**What is being asked:**
Which lines in the rows below contain the word "Task"? List every such line in full; case matters.

**Data in this exercise:**
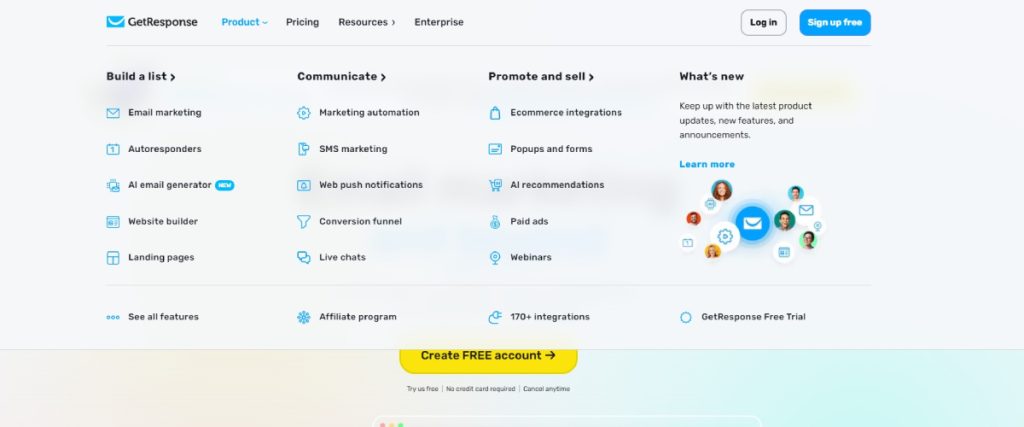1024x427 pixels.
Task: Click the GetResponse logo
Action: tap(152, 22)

---

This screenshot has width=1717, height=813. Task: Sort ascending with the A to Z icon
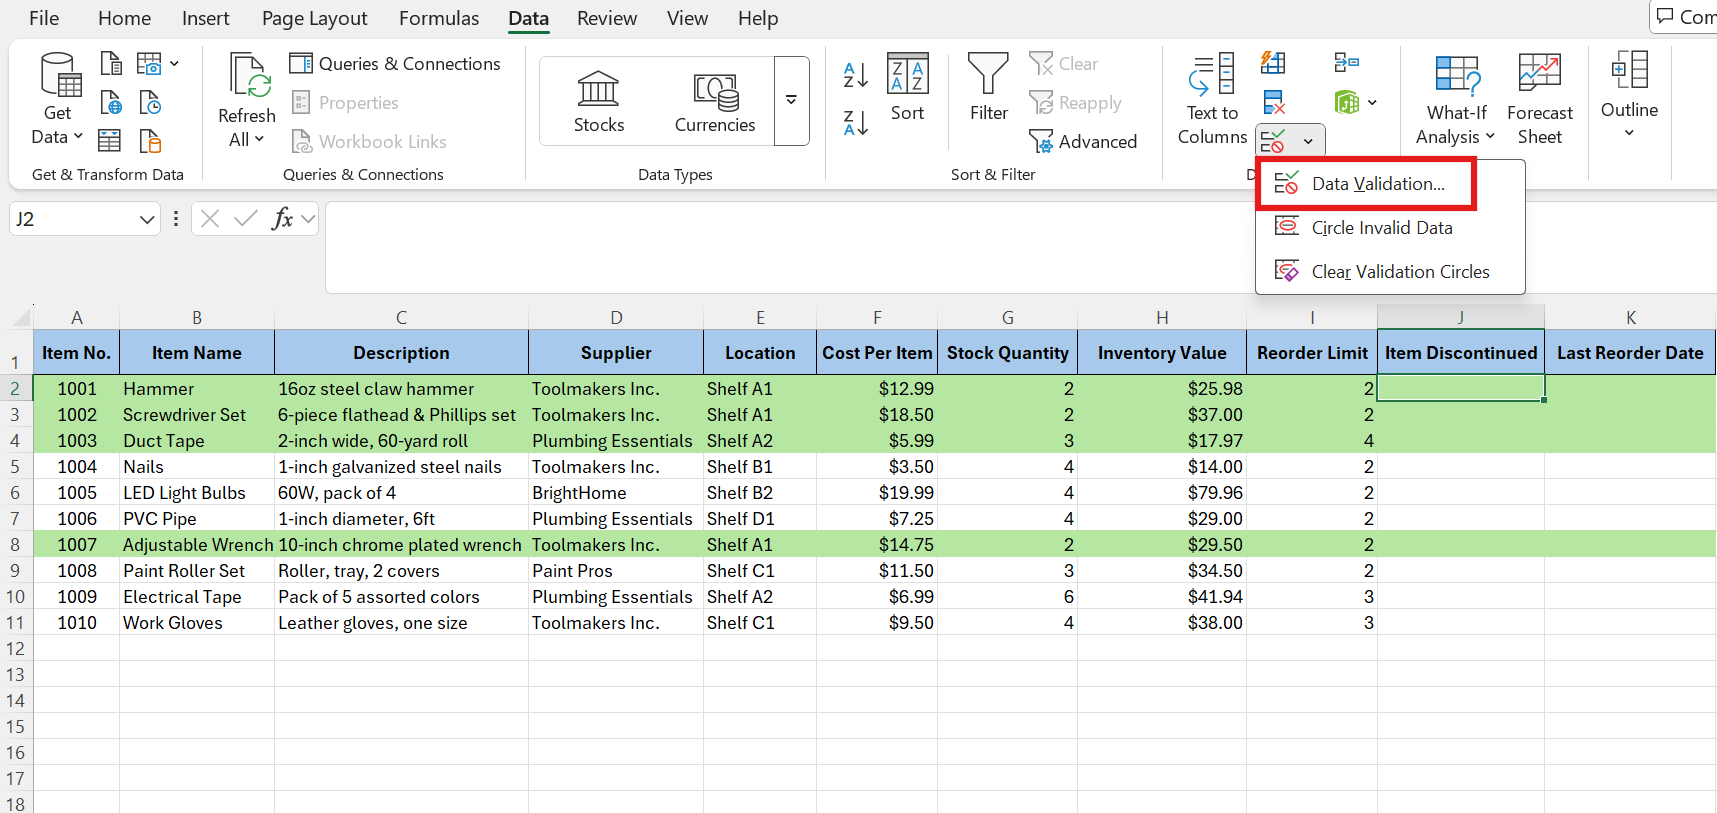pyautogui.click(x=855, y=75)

**Answer below:**
Task: Click the GetResponse logo
This screenshot has width=1717, height=813. Task: Sort ascending with the A to Z icon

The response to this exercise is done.